Brief A. From the passage on consciousness, list what it says a camera's images lack and what they require.
Brief B. Pick up the passage on consciousness after its final sentence and write the next paragraph.

Source extract.
-------------------------

This is because understanding presupposes the ability to exhibit sufficiently
complex forms of behaviour. For this reason, we are not inclined to speak of
insects as possessing, losing, or regaining event consciousness, since their
perceptual experience does not approximate the richness of human
sensory-perceptual awareness. Although the boundaries of consciousness are not
sharply defined, linguistic usage reflects a kind of practical wisdom: while
the domain of sensory consciousness may reasonably extend to mammals such as
mice, it would be conceptually incoherent to extend it much further.
Moreover, the
notion of sensory consciousness underscores the fact that consciousness is a
biological phenomenon. Living organisms differ profoundly from mechanical
automatons, and it would be misguided to expect consciousness in the latter. A
camera, for instance, may produce images that correspond to states of affairs,
but it does not do so autonomously. Such images lack psychological
intentionality and biologically grounded aims; they require an interpreter to
recognize them as representations. Even when machines appear to imitate intentionality,
this imitation ultimately depends on external programming by human agents. This
consideration supports the view that non-biological machines, however
sophisticated, cannot be genuinely conscious.

-------------------------

[Saved data entries]
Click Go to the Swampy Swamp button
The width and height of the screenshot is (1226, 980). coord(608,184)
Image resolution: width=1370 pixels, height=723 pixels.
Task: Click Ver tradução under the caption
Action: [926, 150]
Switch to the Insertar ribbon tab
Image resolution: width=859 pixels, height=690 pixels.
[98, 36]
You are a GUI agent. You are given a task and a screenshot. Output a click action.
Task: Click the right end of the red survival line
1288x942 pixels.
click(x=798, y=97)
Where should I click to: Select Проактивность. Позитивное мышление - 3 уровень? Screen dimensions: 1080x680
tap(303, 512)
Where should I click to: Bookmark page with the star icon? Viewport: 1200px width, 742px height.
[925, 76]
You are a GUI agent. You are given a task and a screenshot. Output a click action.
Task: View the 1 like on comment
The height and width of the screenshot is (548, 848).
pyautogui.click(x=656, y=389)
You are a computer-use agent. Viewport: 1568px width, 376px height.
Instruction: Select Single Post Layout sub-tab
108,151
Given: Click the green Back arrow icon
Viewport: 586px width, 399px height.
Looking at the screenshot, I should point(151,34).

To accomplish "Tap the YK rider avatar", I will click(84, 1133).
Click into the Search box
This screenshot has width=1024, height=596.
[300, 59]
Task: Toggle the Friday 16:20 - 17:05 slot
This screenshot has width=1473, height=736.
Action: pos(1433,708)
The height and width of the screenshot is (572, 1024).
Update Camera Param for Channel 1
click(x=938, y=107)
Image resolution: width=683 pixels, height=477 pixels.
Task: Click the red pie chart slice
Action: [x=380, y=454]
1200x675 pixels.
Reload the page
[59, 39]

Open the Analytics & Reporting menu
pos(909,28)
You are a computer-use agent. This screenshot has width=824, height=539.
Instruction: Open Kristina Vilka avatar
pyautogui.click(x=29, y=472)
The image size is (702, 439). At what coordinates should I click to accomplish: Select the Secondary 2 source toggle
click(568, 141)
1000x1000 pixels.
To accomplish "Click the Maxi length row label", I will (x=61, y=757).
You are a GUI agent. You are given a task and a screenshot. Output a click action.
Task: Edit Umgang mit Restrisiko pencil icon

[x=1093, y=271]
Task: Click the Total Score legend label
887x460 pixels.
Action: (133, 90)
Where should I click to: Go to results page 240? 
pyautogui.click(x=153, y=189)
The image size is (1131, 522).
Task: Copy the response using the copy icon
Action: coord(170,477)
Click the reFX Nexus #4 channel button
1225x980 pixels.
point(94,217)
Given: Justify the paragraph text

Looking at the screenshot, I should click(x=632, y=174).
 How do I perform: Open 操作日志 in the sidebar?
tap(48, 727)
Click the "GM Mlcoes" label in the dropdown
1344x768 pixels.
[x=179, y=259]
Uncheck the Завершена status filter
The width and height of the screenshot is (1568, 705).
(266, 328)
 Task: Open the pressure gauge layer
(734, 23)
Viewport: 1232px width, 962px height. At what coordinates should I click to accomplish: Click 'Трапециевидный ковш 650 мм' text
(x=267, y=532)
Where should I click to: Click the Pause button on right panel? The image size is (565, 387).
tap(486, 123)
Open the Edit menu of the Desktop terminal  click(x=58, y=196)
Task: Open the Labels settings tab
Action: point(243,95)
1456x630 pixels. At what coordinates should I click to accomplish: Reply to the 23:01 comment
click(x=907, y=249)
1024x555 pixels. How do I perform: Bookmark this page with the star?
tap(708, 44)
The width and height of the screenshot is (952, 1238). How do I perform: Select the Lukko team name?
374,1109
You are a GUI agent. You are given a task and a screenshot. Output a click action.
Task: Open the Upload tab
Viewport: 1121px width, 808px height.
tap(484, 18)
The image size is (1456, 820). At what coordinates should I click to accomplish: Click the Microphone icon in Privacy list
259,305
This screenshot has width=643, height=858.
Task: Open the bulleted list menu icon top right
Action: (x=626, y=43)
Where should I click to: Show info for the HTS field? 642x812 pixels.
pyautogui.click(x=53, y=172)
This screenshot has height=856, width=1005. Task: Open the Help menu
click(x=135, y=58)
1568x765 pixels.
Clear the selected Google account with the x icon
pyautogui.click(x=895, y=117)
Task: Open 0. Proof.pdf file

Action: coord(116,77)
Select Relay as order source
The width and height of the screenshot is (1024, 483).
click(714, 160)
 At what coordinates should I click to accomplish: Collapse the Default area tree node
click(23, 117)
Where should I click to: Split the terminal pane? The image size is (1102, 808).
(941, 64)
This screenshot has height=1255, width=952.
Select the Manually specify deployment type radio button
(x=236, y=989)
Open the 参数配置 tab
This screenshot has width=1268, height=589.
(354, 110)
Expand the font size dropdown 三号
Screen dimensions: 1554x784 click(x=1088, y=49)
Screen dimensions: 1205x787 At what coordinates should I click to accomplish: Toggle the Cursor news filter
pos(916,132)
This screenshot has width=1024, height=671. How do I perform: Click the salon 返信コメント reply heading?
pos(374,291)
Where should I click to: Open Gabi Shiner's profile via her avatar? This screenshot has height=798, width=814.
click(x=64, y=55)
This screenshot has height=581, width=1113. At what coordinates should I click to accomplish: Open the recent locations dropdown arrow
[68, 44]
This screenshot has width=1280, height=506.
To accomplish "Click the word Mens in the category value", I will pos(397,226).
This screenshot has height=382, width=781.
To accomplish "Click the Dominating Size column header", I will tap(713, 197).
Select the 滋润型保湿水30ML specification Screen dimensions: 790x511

-------------------------

Exercise result A.
- Psychological intentionality (lacked)
- Biologically grounded aims (lacked)
- An interpreter to recognize them as representations (required)

Exercise result B.
2. Reflexive consciousness
The second, and more significant, form of
consciousness is what may be termed reflexive consciousness. Reflexive consciousness, which seems to
include self-consciousness, can be understood as the cognitive representation
of one’s own mental states.
It involves
the simultaneous awareness and representation of internal experiences, a
process that may be described as reflexive cognition. The objects of such
reflexive cognition include sensations, feelings, desires, perceptions, and
even higher-order states such as thoughts and beliefs. Since many first-order
mental states are themselves cognitive or representational, their second-order
reflexive cognitions are appropriately characterized as meta-cognitions or
meta-representations.
Reflexive
consciousness thus constitutes consciousness in its most robust sense. It is
typically, though not exclusively, a human phenomenon. While certain great apes
appear capable of reflexive awareness, it is absent in mice and, more
strikingly, in newborn human infants.[2] In this respect,
reflexive consciousness marks a qualitative distinction between mere sensory
awareness and the higher-order self-representational capacities that define
mature human cognition.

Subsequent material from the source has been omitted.